Don't Copy Your Parents' Marital Woes

If you grew up in an unhappy home, it's natural to think that your parents' problems will affect your future love life. But psychologist and The Early Show contributor Robin Goodman says it's time to stop worrying!

She shares advice, so you parents' troubles don't get passed down to you.

Goodman says you are "at risk" of not having a great marriage or relationship if your parents did not have a great marriage. "Your parents are role models for everything. How they interacted, as well as how they problem-solve. So you may have watched and noticed how they got along. Think about it. If they were hugging and kissing affectionate, if they talked about problems, then you think that's what I should do in a relationship. And the opposite is if they didn't, then you also might think relationships are fraught with distress and misery," she explains.

"Even if you grew up knowing this didn't feel right in the home you're just going to copy it because it just seems normal? Is that the pattern?" Julie Chen asks Goodman.

"Possibly. Of course, there's no guarantee. There's plenty of people that say 'I'm going to be different. I know the kind of relationship that I should have.' But what can happen is it can affect how you feel about yourself and what you expect in a relationship. So you may kind of go into relationships thinking that you can't trust people or if you were a child that was dragged into the middle of relationships, then you might feel like you want to step away from certain situations. Or you may think people are going to be disloyal or maybe cheat if that was something that you witnessed," Goodman says.

Goodman's first tip for shaking your parents' problems is to spend time with many different people.

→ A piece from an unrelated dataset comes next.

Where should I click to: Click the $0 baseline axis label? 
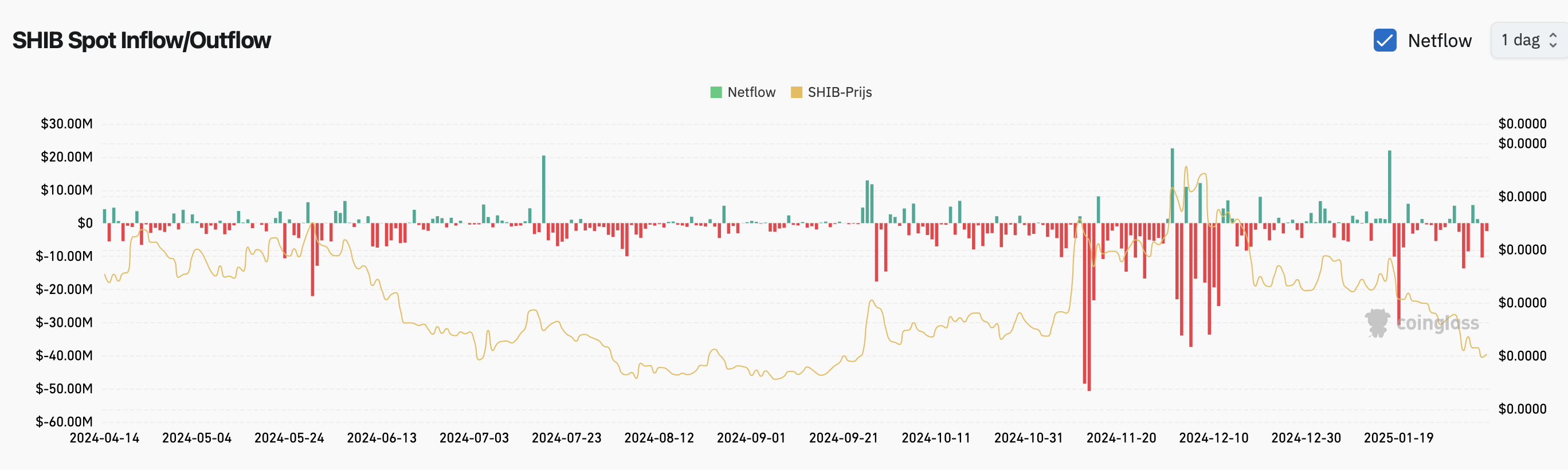click(x=85, y=223)
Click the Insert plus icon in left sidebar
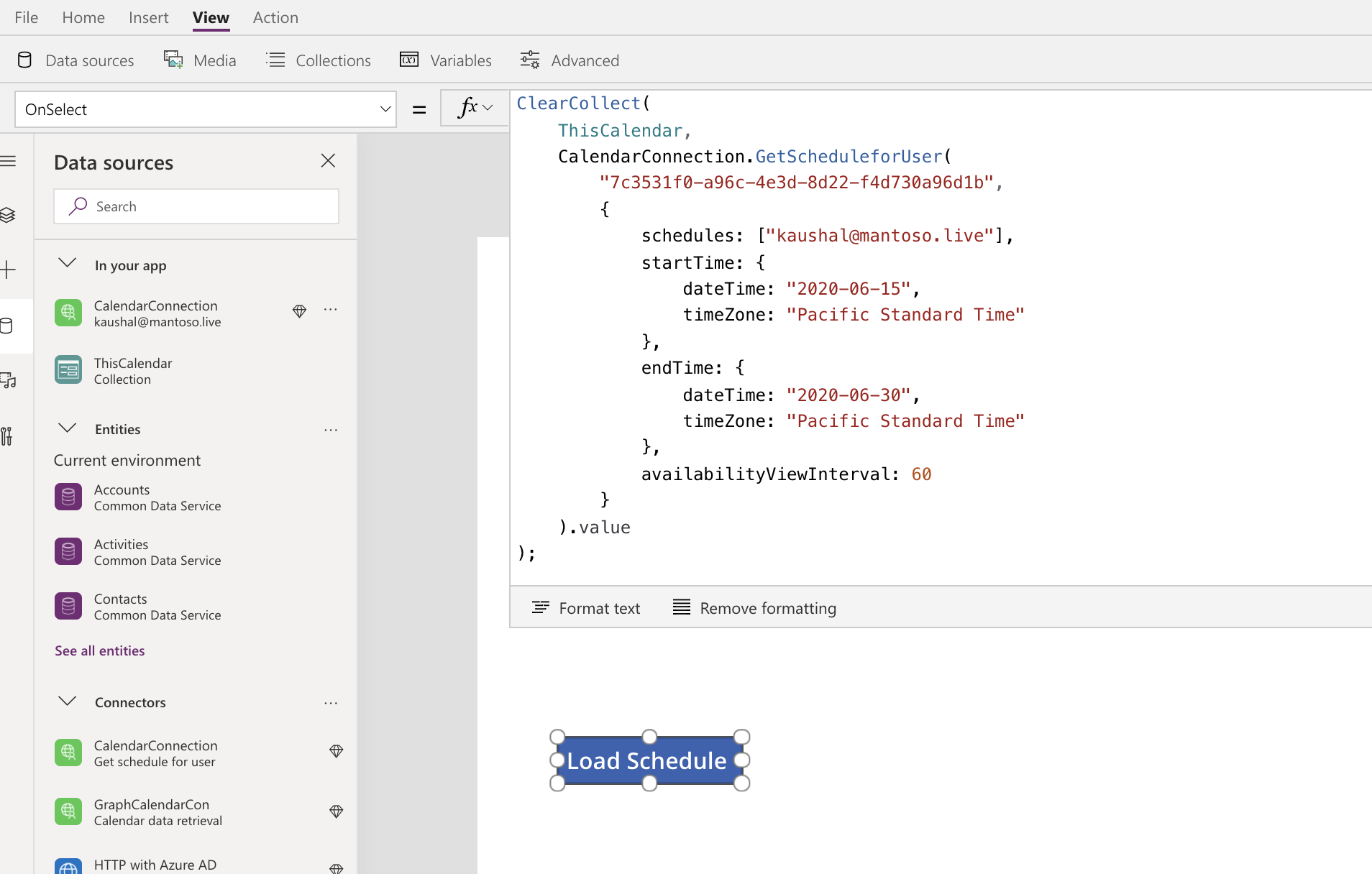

"You want to have a lot of different kind of experiences. Sometimes the trap is that you repeat something bad habits. Sometimes when you then date someone who is different you realize, 'Oh, my gosh, I can feel different.' Relationships can be different. But also have lots of friends, because you can see them and their positive relationships. And it also helps you feel better about yourself. You won't feel lonely or abandoned," she recommends.